> Aufgaben und Übungen
1) Beantworte zum Text über digitale Transformation folgende Fragen:
(a) Was kann laut Einleitung bei der digitalen Transformation eine bedeutende Rolle spielen?
(b) Welcher Übergang wird als Beispiel für eine Transformation genannt?
(c) In welchem Jahr analysierte Karl Polanyi diese Veränderungsdynamiken?
2) Gib aus dem Text über digitale Transformation alles von „In Unternehmen und“ bis hinunter zu „bedeutende Rolle spielen.“ wortgetreu wieder.

> Vorliegender Text
☆ ☆ ☆ ☆ ☆
In Unternehmen und Wirtschaft wird mit dem Schlagwort Digitale Transformation in der Regel die digitale Gestaltung von Geschäftsprozessen und der Auf- und Ausbau einer digitalen Infrastruktur verbunden. Doch es geht um weit mehr als eine betriebswirtschaftlich-technische Anwendung und Optimierung von Prozessen. Digitale Transformation bezeichnet vor allem einen gesellschaftlichen Wandel, der eine andere, neue Qualität des Digitalen mit sich bringt, einen Wandel, der unser soziales Miteinander verändert und der die Verantwortung von Unternehmen herausfordert. Corporate Digital Responsibility kann dabei eine bedeutende Rolle spielen.
Von Matthias Schmidt
In der Soziologie sowie im Diskurs um eine nachhaltige Entwicklung unserer Umwelt und Gesellschaft ist die Idee einer „Großen Transformation“ lange bekannt. Unter Transformation kann man allgemein einen Umbruch verstehen, der bestehende Gesellschaftsverhältnisse von Grund auf verändert und neu definiert. Als Beispiel sei der Übergang von der Agrarwirtschaft zur Marktwirtschaft mit all seinen Veränderungen unseres Wirtschaftens und Zusammenlebens genannt. In seinem gleichnamigen Buch analysiert der Wirtschaftssoziloge Karl Polanyi bereits 1944 diese Veränderungsdynamiken und prägt den Begriff „The Great Transformation“, der bis heute immer wieder aufgegriffen und inhaltlich gefüllt wird (vgl. Polanyi 1973).
Digitale Transformation
In einer aktuellen Version kann man unter der Großen Transformation ein „identitätsstiftendes transdisziplinäres Narrativ […]“ verstehen. Das bedeutet eine sinnstiftende Erzählung, die in einer Gesellschaft kursiert und fortgesponnen wird und die „[…] ökologische, technologische, ökonomische, sozial- und kulturwissenschaftliche Erkenntnisse zu einem Hoffnung gebenden Gestaltungsprogramm“ verdichtet (Schneidewind 2019: 10).
☆ ☆ ☆ ☆ ☆
> Gegebene Informationen
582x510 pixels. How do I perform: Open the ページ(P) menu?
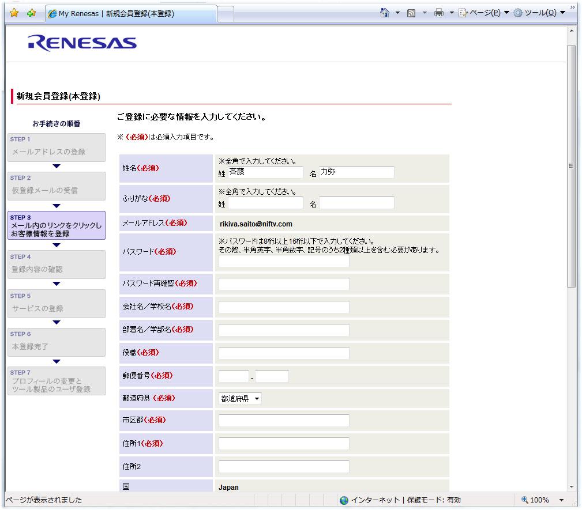coord(478,13)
☆ ☆ ☆ ☆ ☆
> Vollständige Lösungen
1)
(a) Corporate Digital Responsibility
(b) Der Übergang von der Agrarwirtschaft zur Marktwirtschaft
(c) 1944

2)
In Unternehmen und Wirtschaft wird mit dem Schlagwort Digitale Transformation in der Regel die digitale Gestaltung von Geschäftsprozessen und der Auf- und Ausbau einer digitalen Infrastruktur verbunden. Doch es geht um weit mehr als eine betriebswirtschaftlich-technische Anwendung und Optimierung von Prozessen. Digitale Transformation bezeichnet vor allem einen gesellschaftlichen Wandel, der eine andere, neue Qualität des Digitalen mit sich bringt, einen Wandel, der unser soziales Miteinander verändert und der die Verantwortung von Unternehmen herausfordert. Corporate Digital Responsibility kann dabei eine bedeutende Rolle spielen.